At AlDataset, we believe that data is only as valuable as the actions it powers. We are looking for a highly technical AI Agent Builder to join our team. Your mission will be to design, develop, and deploy sophisticated AI agents and automated workflows that leverage our datasets to solve complex business problems.
You aren't just a "no-code" enthusiast; you are a workflow architect who understands the underlying logic of APIs, data structures, and the nuances of different LLM architectures.
Key Responsibilities
- Architect Workflows: Design and implement end-to-end automation workflows using n8n to streamline data processing and agent tasks.
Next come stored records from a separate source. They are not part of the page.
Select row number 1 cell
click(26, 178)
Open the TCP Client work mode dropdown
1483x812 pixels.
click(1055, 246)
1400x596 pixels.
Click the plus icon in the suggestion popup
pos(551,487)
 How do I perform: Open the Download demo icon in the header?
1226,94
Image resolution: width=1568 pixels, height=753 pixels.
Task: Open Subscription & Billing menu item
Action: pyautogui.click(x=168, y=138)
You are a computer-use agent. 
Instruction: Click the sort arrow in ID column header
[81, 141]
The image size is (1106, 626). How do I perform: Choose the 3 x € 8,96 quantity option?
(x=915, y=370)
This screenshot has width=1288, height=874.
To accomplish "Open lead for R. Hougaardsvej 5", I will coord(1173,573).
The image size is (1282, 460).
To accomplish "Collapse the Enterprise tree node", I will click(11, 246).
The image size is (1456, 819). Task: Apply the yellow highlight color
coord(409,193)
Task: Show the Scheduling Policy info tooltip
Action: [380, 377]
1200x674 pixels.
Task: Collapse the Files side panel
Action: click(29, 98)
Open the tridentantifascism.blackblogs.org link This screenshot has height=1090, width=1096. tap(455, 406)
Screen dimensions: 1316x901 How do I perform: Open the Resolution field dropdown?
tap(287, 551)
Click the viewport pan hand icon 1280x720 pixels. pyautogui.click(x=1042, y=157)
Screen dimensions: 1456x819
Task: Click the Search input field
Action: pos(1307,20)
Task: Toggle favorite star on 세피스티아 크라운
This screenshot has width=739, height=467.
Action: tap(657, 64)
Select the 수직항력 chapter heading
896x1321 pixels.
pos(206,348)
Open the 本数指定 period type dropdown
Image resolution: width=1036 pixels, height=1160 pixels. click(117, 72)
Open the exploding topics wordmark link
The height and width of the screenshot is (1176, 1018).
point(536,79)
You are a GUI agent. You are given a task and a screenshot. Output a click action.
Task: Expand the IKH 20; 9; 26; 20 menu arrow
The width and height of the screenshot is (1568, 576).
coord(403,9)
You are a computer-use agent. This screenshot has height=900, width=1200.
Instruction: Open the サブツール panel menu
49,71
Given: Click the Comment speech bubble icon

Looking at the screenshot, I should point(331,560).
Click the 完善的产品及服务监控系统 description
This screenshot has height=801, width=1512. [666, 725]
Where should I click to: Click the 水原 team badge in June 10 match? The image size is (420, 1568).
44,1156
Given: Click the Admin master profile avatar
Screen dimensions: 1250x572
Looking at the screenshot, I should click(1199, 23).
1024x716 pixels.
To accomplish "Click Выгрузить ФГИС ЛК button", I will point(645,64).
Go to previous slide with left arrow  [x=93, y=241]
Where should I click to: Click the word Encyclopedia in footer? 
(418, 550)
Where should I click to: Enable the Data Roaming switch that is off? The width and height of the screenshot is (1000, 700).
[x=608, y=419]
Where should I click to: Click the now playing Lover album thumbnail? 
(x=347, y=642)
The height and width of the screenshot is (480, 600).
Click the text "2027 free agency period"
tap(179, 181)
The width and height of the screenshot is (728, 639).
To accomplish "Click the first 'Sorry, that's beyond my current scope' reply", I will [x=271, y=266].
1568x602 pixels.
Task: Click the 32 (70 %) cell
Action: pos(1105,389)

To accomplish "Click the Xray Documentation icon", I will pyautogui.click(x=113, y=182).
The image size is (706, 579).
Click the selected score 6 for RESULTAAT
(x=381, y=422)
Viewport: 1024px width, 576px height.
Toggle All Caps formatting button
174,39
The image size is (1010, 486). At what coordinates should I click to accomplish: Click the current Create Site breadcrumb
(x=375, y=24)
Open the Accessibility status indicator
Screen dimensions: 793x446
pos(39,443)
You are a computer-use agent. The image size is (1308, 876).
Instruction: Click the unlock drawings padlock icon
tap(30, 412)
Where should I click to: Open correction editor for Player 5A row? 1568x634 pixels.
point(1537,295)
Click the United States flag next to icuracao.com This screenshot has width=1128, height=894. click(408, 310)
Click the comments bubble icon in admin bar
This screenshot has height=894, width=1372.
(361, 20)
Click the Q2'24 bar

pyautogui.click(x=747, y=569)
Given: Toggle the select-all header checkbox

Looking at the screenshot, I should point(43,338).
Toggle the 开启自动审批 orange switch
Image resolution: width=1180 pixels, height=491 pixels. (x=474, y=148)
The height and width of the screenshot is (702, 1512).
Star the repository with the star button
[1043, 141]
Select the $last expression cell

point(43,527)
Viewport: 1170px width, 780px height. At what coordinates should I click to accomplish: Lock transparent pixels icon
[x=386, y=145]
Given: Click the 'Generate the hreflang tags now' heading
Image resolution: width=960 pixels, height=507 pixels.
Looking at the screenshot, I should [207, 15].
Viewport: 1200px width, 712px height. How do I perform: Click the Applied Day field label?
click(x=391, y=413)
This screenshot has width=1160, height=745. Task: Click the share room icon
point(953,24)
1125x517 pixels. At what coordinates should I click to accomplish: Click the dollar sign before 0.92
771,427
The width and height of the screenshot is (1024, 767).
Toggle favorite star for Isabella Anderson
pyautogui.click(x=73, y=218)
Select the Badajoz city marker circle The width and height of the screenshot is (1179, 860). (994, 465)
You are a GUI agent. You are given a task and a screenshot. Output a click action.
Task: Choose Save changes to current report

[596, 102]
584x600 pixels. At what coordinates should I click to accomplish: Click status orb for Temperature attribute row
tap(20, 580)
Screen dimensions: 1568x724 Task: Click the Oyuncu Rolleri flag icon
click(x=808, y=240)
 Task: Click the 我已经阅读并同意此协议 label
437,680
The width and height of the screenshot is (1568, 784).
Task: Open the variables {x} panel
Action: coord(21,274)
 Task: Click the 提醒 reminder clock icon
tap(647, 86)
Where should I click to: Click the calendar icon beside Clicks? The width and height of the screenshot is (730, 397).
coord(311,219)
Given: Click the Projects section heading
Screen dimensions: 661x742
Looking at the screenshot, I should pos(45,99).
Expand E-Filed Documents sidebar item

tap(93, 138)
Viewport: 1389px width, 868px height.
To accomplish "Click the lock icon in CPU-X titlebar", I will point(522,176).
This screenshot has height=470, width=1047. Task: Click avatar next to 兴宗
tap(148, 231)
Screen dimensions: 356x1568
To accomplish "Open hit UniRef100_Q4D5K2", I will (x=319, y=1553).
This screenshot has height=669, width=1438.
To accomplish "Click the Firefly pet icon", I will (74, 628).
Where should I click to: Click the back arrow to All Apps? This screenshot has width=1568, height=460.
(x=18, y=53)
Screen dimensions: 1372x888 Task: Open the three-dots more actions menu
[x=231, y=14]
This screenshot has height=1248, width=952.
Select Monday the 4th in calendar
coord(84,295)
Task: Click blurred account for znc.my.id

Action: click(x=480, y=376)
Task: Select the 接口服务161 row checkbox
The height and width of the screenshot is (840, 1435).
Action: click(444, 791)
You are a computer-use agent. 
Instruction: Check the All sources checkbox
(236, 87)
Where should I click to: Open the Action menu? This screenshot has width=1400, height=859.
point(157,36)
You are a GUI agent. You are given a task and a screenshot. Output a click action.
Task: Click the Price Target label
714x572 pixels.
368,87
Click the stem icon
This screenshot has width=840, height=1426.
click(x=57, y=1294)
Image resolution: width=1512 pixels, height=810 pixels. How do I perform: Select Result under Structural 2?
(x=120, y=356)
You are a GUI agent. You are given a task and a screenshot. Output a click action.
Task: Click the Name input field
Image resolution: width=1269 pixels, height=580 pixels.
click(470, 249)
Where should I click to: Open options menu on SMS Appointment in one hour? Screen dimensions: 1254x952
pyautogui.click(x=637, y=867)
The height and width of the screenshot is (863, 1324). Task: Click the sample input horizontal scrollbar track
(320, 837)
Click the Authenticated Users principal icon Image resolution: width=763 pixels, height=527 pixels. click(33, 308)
- API Integration: Connect disparate systems (CRMs, databases, social platforms, and proprietary AI tools) via RESTful APIs and Webhooks.
- Agent Development: Build autonomous and semi-autonomous AI agents capable of reasoning, tool-use, and multi-step execution.
- Data Pipeline Management: Assist in the ingestion and transformation of datasets from aldataset.com into RAG (Retrieval-Augmented Generation) systems.
- Optimization: Debug, monitor, and optimize existing workflows for speed, cost-efficiency, and reliability.
Technical Requirements
- n8n Mastery: Proven experience building complex, production-grade workflows in n8n (including self-hosted environments).
- API Expert: Deep understanding of RESTful APIs, JSON, OAuth2, and handling rate limits/pagination.
- AI Stack Knowledge: Experience with LLM orchestration frameworks (LangChain, LlamaIndex) and API implementations of OpenAI, Anthropic, or Groq.
- Coding Proficiency: Comfortable writing custom JavaScript or Python snippets within n8n nodes to handle complex data transformations.
- Database Skills: Familiarity with SQL (PostgreSQL) and Vector Databases (Pinecone, Weaviate, or Milvus).
The Ideal Candidate...
- Thinks in Systems: You see business problems as a series of inputs, transformations, and outputs.
- Is an "AI Native": You stay up to date with the weekly changes in the AI landscape and understand the difference between a prompt-engineer and an agent-builder.
- Is Detail-Oriented: You don’t just build "happy path" workflows; you build robust error handling and fallback logic.
Why Join AlDataset?
- Data-First Environment: Work at the source of the AI revolution—the data itself.
- Autonomy: We value builders who take ownership of their stack.
- Growth: You’ll be at the forefront of the "Agentic Workflow" shift in the industry.